Netanjahus Gegner rüsten sich für Jubelstürme nach Machtwechsel

Israelin jubelt in Vorfreude auf den erwarteten Abgang von Premier Netanjahu
Israels Premier Netanjahu wurde aber bis zuletzt zugetraut, die geplante Acht-Parteien-Koalition zu Fall zu bringen.

Schon vor der am Sonntag erwarteten Abstimmung in der Knesset, dem israelischen Parlament, über die künftige Koalitionsregierung herrschte bei den Kritikern von Israels Langzeitpremier Benjamin ("Bibi") Netanjahu Feierstimmung.

Demonstranten tanzten und jubelten Samstagabend direkt vor dem Amtssitz des rechtkonservativen Premiers in Jerusalem - und hofften, dass es seine letzte Nacht als Regierungschef werden würde. Auf einem der Schilder stand etwa:„Bibi , das ist Dein letzter Samstag in Balfour, fang an zu packen.“

Vor dem Amtssitz an der Ecke der Straßen Balfour und Smolenskin war es immer wieder zur Protesten gegen den Ministerpräsidenten gekommen, gegen den ein Korruptionsprozess läuft.

Respekt eingefordert

Am Sonntag kam harsche Kritik des designierten Regierungschefs Naftali Bennett von der ultrarechten Yamina-Partei an der Kundgebung. „Dies ist nicht die richtige Zeit für Demonstrationen und Provokationen“, sagte er nach Angaben seines Sprechers. Bennett rief dazu auf, Netanjahu und dessen Familie mit Respekt zu behandeln.

Die geplante Regierung aus acht Parteien muss als letzte Hürde vor ihrer Vereidigung am Sonntag im Parlament ein Vertrauensvotum bestehen. Die Mehrheit in der Knesset ist mit 61 von 120 Abgeordneten hauchdünn. Das bunt gemischte Zweckbündnis, das nur das Ziel eint, Netanjahu abzulösen, besteht aus nicht weniger als acht Parteien.

Bis das neue Kabinett tatsächlich vereidigt werden kann, könnte es bis in die Nacht dauern, hieß es am Sonntag in Israel. Außerdem warnten politische Beobachter, dass in Israel immer alles möglich sei. Auch der Verbleib Netanjahus an der Regierungsspitze.

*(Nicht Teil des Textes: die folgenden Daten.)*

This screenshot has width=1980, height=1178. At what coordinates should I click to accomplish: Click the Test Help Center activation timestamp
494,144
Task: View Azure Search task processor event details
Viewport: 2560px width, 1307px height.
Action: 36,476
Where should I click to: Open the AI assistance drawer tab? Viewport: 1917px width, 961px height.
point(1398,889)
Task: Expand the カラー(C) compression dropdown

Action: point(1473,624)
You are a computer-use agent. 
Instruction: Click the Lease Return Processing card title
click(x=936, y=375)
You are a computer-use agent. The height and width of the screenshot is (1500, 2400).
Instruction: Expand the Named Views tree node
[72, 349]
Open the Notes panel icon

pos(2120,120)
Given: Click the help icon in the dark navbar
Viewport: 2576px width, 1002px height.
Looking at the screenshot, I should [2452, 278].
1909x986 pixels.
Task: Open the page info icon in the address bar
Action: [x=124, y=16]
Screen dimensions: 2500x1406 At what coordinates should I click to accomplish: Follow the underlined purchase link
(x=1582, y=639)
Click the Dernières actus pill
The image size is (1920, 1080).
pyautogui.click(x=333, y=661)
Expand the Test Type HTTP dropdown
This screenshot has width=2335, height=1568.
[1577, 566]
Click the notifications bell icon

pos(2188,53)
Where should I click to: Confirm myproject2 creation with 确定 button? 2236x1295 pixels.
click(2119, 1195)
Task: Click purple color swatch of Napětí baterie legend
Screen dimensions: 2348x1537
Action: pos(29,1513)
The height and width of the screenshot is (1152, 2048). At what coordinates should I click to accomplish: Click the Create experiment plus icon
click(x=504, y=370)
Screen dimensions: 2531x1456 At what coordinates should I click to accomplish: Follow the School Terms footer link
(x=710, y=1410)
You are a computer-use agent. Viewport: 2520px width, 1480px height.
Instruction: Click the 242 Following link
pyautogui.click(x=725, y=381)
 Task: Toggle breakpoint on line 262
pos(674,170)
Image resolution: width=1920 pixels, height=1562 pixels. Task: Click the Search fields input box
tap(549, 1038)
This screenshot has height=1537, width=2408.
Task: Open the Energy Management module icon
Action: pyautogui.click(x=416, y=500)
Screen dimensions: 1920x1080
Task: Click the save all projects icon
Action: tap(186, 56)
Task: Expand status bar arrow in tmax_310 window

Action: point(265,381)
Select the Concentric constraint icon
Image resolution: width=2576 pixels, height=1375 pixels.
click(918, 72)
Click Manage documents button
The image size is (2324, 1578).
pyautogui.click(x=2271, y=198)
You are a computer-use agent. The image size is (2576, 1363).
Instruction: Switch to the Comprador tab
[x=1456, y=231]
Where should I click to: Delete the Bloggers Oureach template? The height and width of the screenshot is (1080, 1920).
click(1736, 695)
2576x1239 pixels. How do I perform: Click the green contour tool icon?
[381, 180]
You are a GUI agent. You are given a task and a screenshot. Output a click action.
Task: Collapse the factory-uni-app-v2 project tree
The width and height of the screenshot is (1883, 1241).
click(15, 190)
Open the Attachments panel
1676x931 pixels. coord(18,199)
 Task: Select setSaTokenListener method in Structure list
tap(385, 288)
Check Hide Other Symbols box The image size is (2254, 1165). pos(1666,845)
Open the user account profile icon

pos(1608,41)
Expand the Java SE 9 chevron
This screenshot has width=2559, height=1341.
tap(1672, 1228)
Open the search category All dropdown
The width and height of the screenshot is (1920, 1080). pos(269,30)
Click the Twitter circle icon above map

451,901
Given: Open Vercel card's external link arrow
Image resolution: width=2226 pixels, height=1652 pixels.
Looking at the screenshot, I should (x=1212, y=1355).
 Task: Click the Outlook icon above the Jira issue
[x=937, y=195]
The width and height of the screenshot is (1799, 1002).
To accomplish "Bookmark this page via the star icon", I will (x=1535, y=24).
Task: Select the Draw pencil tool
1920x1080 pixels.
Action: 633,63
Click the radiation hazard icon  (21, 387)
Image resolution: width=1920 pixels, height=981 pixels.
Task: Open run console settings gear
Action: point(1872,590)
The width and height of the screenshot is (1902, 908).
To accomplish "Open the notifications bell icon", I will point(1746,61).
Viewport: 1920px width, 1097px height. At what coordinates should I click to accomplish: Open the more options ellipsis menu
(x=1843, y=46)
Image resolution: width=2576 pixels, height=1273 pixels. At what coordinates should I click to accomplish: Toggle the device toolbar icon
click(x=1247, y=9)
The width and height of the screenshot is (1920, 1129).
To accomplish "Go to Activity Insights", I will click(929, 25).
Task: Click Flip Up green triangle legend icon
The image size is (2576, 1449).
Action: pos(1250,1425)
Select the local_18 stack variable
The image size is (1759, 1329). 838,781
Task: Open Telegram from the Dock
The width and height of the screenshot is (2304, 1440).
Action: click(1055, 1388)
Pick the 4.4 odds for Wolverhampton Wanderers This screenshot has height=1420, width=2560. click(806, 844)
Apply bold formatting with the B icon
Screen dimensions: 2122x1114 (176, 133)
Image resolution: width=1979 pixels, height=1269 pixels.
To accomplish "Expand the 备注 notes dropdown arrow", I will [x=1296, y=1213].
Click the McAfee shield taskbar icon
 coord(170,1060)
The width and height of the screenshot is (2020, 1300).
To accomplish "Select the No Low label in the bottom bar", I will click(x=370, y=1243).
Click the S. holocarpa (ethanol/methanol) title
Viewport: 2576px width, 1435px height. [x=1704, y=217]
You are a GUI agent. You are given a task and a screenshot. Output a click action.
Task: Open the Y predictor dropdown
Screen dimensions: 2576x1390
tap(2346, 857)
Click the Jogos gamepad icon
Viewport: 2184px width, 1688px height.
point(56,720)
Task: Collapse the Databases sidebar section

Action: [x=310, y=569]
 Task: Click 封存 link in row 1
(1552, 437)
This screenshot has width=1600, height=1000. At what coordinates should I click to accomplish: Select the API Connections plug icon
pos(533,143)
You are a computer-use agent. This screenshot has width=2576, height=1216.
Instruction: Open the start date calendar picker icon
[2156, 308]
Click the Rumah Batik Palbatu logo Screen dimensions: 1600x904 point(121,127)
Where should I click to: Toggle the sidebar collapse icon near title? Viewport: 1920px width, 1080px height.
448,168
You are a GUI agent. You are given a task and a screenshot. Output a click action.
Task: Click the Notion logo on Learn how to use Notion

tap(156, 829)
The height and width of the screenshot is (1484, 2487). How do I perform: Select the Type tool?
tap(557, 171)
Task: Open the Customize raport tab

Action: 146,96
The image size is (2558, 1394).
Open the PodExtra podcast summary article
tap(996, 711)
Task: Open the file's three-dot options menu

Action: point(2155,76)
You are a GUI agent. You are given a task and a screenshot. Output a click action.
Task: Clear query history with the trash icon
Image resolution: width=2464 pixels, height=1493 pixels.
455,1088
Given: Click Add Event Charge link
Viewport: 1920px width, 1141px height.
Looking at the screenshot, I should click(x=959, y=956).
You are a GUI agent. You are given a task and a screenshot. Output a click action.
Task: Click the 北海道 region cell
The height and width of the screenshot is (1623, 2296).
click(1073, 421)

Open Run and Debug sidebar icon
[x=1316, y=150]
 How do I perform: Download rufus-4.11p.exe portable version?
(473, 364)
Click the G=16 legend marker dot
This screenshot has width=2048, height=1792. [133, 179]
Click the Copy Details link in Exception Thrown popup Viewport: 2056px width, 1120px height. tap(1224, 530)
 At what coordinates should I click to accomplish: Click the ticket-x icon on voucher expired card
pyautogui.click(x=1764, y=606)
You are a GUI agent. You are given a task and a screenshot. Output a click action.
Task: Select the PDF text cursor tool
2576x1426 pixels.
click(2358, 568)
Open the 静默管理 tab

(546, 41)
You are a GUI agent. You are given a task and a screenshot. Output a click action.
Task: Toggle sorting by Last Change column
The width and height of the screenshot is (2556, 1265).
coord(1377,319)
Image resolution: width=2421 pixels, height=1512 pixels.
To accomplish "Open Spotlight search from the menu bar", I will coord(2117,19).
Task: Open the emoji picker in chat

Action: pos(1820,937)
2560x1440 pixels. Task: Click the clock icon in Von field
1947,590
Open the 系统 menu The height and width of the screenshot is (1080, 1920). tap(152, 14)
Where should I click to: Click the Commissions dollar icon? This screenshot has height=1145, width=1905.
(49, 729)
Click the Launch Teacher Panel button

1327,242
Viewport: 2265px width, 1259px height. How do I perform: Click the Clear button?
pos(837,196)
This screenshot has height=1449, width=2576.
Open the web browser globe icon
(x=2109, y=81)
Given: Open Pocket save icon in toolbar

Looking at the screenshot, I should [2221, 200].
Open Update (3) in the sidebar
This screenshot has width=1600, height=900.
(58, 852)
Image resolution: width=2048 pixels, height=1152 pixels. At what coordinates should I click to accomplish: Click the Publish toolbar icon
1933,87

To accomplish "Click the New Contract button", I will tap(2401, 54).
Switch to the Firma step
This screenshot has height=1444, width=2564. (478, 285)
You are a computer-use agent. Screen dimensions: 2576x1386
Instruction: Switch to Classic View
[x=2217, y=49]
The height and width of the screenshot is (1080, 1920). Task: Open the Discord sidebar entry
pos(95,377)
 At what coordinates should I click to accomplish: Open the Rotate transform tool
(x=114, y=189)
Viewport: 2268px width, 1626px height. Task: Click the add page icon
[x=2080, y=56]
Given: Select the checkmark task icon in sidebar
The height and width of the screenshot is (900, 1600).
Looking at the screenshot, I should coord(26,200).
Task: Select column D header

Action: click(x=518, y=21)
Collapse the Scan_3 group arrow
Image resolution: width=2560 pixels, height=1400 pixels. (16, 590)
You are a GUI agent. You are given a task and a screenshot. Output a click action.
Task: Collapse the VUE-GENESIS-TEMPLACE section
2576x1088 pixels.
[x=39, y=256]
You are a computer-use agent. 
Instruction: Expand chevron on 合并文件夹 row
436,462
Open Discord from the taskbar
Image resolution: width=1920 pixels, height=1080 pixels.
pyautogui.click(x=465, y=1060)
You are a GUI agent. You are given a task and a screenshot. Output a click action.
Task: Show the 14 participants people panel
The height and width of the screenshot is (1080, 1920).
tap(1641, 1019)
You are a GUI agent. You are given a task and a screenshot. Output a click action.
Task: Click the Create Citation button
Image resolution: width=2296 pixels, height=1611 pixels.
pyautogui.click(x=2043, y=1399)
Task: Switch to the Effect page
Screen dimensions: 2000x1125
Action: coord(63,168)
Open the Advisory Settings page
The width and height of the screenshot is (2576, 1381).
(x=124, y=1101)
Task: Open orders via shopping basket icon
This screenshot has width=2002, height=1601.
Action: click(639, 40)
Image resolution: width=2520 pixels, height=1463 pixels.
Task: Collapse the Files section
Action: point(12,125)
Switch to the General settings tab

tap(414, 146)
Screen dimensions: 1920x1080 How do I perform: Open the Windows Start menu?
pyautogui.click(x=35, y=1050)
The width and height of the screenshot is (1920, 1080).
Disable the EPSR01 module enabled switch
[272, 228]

Er und seine Likud-Partei leisten seit Tagen massiven Widerstand, um die Abwahl doch noch zu verhindern. Keiner hat Israels Geschicke länger gelenkt als „Bibi“: Zwölf Jahre lang war Netanjahu ohne jede Pause Ministerpräsident. Davor führte der rechtskonservative Politiker schon einmal in der zweiten Hälfte der 1990er die Regierung.

Schwieriger Spagat

Sollte das Kunststück der 8-Parteien-Koalition - erstmals inklusive einer arabischen Partei - gelingen, dann wird neuer Regierungschef Naftali Bennett von der ultrarechten Jamina-Partei. Der 49-Jährige war früher unter Netanjahu Verteidigungsminister war. Der Koalitionsvereinbarung zufolge soll Bennett bis August 2023 im Amt bleiben. Dann käme Jair Lapid (57) von der viel stärkeren liberalen Zukunftspartei an die Reihe, der Vorsitzende der liberalen Zukunftspartei. Das ist der Deal.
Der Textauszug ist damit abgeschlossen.